## Challenge
Copy each of the following rows exactly as it appears.

## Records for processing
┄┄┄┄┄┄┄┄┄┄┄┄┄┄┄┄┄┄┄┄

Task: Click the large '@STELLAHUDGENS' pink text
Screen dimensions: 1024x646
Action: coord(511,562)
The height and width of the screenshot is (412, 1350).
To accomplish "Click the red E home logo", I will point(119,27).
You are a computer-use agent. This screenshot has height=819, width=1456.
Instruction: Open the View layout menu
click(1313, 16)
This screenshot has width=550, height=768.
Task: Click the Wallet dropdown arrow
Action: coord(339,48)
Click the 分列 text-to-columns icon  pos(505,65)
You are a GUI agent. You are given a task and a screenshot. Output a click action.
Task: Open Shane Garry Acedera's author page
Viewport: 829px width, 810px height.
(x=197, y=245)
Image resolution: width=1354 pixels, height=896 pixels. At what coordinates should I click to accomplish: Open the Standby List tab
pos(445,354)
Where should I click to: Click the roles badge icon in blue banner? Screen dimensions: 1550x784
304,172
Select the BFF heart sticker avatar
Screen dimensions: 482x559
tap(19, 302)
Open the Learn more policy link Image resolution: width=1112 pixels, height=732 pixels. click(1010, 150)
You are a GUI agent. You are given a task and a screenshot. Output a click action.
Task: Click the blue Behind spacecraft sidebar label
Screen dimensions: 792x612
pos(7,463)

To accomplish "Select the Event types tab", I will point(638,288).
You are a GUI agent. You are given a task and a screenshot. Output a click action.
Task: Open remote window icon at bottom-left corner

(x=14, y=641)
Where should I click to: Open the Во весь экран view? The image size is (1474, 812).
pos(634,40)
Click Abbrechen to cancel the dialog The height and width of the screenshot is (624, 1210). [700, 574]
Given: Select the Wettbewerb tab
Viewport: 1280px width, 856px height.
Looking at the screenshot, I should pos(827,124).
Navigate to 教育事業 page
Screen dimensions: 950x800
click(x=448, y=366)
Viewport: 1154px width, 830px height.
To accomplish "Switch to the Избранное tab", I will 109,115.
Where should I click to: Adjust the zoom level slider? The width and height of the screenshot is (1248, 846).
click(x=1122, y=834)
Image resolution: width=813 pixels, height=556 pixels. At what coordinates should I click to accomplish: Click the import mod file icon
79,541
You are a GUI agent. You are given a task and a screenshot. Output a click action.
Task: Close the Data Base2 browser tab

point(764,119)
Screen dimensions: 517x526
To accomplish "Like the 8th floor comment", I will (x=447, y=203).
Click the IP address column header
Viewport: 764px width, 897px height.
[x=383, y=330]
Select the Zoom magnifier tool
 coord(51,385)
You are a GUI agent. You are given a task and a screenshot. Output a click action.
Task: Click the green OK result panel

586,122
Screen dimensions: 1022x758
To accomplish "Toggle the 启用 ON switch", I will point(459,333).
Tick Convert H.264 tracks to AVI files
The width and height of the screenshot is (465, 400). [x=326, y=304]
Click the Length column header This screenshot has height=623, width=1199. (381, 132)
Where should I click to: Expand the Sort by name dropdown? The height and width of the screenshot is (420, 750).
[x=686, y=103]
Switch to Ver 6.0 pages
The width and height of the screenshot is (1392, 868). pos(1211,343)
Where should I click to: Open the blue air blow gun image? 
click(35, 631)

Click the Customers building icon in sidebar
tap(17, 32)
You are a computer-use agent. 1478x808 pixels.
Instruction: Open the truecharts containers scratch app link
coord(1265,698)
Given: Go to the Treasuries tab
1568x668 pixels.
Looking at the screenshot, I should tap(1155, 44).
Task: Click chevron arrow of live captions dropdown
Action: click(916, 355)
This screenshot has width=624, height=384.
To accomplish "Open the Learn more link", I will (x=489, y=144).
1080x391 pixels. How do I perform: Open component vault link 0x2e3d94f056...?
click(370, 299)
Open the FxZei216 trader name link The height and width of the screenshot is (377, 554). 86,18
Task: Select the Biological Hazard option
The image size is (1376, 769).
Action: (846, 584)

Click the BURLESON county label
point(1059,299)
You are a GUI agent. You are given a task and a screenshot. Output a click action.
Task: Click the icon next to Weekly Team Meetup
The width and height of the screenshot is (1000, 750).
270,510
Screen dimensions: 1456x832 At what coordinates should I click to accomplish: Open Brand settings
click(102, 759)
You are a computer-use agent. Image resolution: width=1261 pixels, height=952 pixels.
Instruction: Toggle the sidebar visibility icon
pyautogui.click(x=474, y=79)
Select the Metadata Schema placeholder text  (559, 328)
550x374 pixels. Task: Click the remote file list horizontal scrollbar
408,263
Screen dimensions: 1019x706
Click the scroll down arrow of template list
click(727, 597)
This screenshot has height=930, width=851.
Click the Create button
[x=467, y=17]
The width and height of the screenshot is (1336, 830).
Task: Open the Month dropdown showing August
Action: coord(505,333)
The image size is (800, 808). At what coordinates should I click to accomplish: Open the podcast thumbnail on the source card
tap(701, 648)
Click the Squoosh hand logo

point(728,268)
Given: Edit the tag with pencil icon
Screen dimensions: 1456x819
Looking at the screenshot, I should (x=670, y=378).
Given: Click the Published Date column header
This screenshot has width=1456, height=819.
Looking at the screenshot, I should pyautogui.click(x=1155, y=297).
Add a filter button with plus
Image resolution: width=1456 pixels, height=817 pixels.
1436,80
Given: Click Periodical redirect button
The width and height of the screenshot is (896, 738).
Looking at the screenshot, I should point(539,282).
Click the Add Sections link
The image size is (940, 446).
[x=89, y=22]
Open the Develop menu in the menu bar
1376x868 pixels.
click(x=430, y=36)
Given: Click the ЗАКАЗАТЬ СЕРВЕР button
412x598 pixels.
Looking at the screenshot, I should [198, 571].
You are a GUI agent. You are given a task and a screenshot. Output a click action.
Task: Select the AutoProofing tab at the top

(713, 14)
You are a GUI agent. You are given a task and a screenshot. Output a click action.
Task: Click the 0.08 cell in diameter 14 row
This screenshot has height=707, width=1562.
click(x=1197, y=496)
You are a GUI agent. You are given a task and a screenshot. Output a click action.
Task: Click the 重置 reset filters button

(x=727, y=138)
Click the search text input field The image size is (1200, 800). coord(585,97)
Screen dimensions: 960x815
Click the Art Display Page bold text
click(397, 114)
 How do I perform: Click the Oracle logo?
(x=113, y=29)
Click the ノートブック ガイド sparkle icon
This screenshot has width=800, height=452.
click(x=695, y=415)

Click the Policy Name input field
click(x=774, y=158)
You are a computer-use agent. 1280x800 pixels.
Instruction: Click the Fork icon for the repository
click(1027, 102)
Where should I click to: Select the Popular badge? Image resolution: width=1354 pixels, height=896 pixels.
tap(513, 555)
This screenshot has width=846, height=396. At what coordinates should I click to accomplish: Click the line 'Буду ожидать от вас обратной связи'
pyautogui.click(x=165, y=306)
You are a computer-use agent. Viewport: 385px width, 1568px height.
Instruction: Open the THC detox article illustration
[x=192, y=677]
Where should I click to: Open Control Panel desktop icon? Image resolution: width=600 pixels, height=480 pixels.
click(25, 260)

┄┄┄┄┄┄┄┄┄┄┄┄┄┄┄┄┄┄┄┄

## Final result
Task: Click the large '@STELLAHUDGENS' pink text
Screen dimensions: 1024x646
Action: coord(511,562)
The height and width of the screenshot is (412, 1350).
To accomplish "Click the red E home logo", I will point(119,27).
You are a computer-use agent. This screenshot has height=819, width=1456.
Instruction: Open the View layout menu
click(1313, 16)
This screenshot has width=550, height=768.
Task: Click the Wallet dropdown arrow
Action: coord(339,48)
Click the 分列 text-to-columns icon  pos(505,65)
You are a GUI agent. You are given a task and a screenshot. Output a click action.
Task: Open Shane Garry Acedera's author page
Viewport: 829px width, 810px height.
(x=197, y=245)
Image resolution: width=1354 pixels, height=896 pixels. At what coordinates should I click to accomplish: Open the Standby List tab
pos(445,354)
Where should I click to: Click the roles badge icon in blue banner? Screen dimensions: 1550x784
304,172
Select the BFF heart sticker avatar
Screen dimensions: 482x559
tap(19, 302)
Open the Learn more policy link Image resolution: width=1112 pixels, height=732 pixels. click(1010, 150)
You are a GUI agent. You are given a task and a screenshot. Output a click action.
Task: Click the blue Behind spacecraft sidebar label
Screen dimensions: 792x612
pos(7,463)

To accomplish "Select the Event types tab", I will point(638,288).
You are a GUI agent. You are given a task and a screenshot. Output a click action.
Task: Open remote window icon at bottom-left corner

(x=14, y=641)
Where should I click to: Open the Во весь экран view? The image size is (1474, 812).
pos(634,40)
Click Abbrechen to cancel the dialog The height and width of the screenshot is (624, 1210). [700, 574]
Given: Select the Wettbewerb tab
Viewport: 1280px width, 856px height.
Looking at the screenshot, I should pos(827,124).
Navigate to 教育事業 page
Screen dimensions: 950x800
click(x=448, y=366)
Viewport: 1154px width, 830px height.
To accomplish "Switch to the Избранное tab", I will 109,115.
Where should I click to: Adjust the zoom level slider? The width and height of the screenshot is (1248, 846).
click(x=1122, y=834)
Image resolution: width=813 pixels, height=556 pixels. At what coordinates should I click to accomplish: Click the import mod file icon
79,541
You are a GUI agent. You are given a task and a screenshot. Output a click action.
Task: Close the Data Base2 browser tab

point(764,119)
Screen dimensions: 517x526
To accomplish "Like the 8th floor comment", I will (x=447, y=203).
Click the IP address column header
Viewport: 764px width, 897px height.
[x=383, y=330]
Select the Zoom magnifier tool
 coord(51,385)
You are a GUI agent. You are given a task and a screenshot. Output a click action.
Task: Click the green OK result panel

586,122
Screen dimensions: 1022x758
To accomplish "Toggle the 启用 ON switch", I will point(459,333).
Tick Convert H.264 tracks to AVI files
The width and height of the screenshot is (465, 400). [x=326, y=304]
Click the Length column header This screenshot has height=623, width=1199. (381, 132)
Where should I click to: Expand the Sort by name dropdown? The height and width of the screenshot is (420, 750).
[x=686, y=103]
Switch to Ver 6.0 pages
The width and height of the screenshot is (1392, 868). pos(1211,343)
Where should I click to: Open the blue air blow gun image? 
click(35, 631)

Click the Customers building icon in sidebar
tap(17, 32)
You are a computer-use agent. 1478x808 pixels.
Instruction: Open the truecharts containers scratch app link
coord(1265,698)
Given: Go to the Treasuries tab
1568x668 pixels.
Looking at the screenshot, I should tap(1155, 44).
Task: Click chevron arrow of live captions dropdown
Action: click(916, 355)
This screenshot has width=624, height=384.
To accomplish "Open the Learn more link", I will (x=489, y=144).
1080x391 pixels. How do I perform: Open component vault link 0x2e3d94f056...?
click(370, 299)
Open the FxZei216 trader name link The height and width of the screenshot is (377, 554). 86,18
Task: Select the Biological Hazard option
The image size is (1376, 769).
Action: (846, 584)

Click the BURLESON county label
point(1059,299)
You are a GUI agent. You are given a task and a screenshot. Output a click action.
Task: Click the icon next to Weekly Team Meetup
The width and height of the screenshot is (1000, 750).
270,510
Screen dimensions: 1456x832 At what coordinates should I click to accomplish: Open Brand settings
click(102, 759)
You are a computer-use agent. Image resolution: width=1261 pixels, height=952 pixels.
Instruction: Toggle the sidebar visibility icon
pyautogui.click(x=474, y=79)
Select the Metadata Schema placeholder text  (559, 328)
550x374 pixels. Task: Click the remote file list horizontal scrollbar
408,263
Screen dimensions: 1019x706
Click the scroll down arrow of template list
click(727, 597)
This screenshot has height=930, width=851.
Click the Create button
[x=467, y=17]
The width and height of the screenshot is (1336, 830).
Task: Open the Month dropdown showing August
Action: coord(505,333)
The image size is (800, 808). At what coordinates should I click to accomplish: Open the podcast thumbnail on the source card
tap(701, 648)
Click the Squoosh hand logo

point(728,268)
Given: Edit the tag with pencil icon
Screen dimensions: 1456x819
Looking at the screenshot, I should (x=670, y=378).
Given: Click the Published Date column header
This screenshot has width=1456, height=819.
Looking at the screenshot, I should pyautogui.click(x=1155, y=297).
Add a filter button with plus
Image resolution: width=1456 pixels, height=817 pixels.
1436,80
Given: Click Periodical redirect button
The width and height of the screenshot is (896, 738).
Looking at the screenshot, I should point(539,282).
Click the Add Sections link
The image size is (940, 446).
[x=89, y=22]
Open the Develop menu in the menu bar
1376x868 pixels.
click(x=430, y=36)
Given: Click the ЗАКАЗАТЬ СЕРВЕР button
412x598 pixels.
Looking at the screenshot, I should [198, 571].
You are a GUI agent. You are given a task and a screenshot. Output a click action.
Task: Select the AutoProofing tab at the top

(713, 14)
You are a GUI agent. You are given a task and a screenshot. Output a click action.
Task: Click the 0.08 cell in diameter 14 row
This screenshot has height=707, width=1562.
click(x=1197, y=496)
You are a GUI agent. You are given a task and a screenshot. Output a click action.
Task: Click the 重置 reset filters button

(x=727, y=138)
Click the search text input field The image size is (1200, 800). coord(585,97)
Screen dimensions: 960x815
Click the Art Display Page bold text
click(397, 114)
 How do I perform: Click the Oracle logo?
(x=113, y=29)
Click the ノートブック ガイド sparkle icon
This screenshot has width=800, height=452.
click(x=695, y=415)

Click the Policy Name input field
click(x=774, y=158)
You are a computer-use agent. 1280x800 pixels.
Instruction: Click the Fork icon for the repository
click(1027, 102)
Where should I click to: Select the Popular badge? Image resolution: width=1354 pixels, height=896 pixels.
tap(513, 555)
This screenshot has width=846, height=396. At what coordinates should I click to accomplish: Click the line 'Буду ожидать от вас обратной связи'
pyautogui.click(x=165, y=306)
You are a computer-use agent. Viewport: 385px width, 1568px height.
Instruction: Open the THC detox article illustration
[x=192, y=677]
Where should I click to: Open Control Panel desktop icon? Image resolution: width=600 pixels, height=480 pixels.
click(25, 260)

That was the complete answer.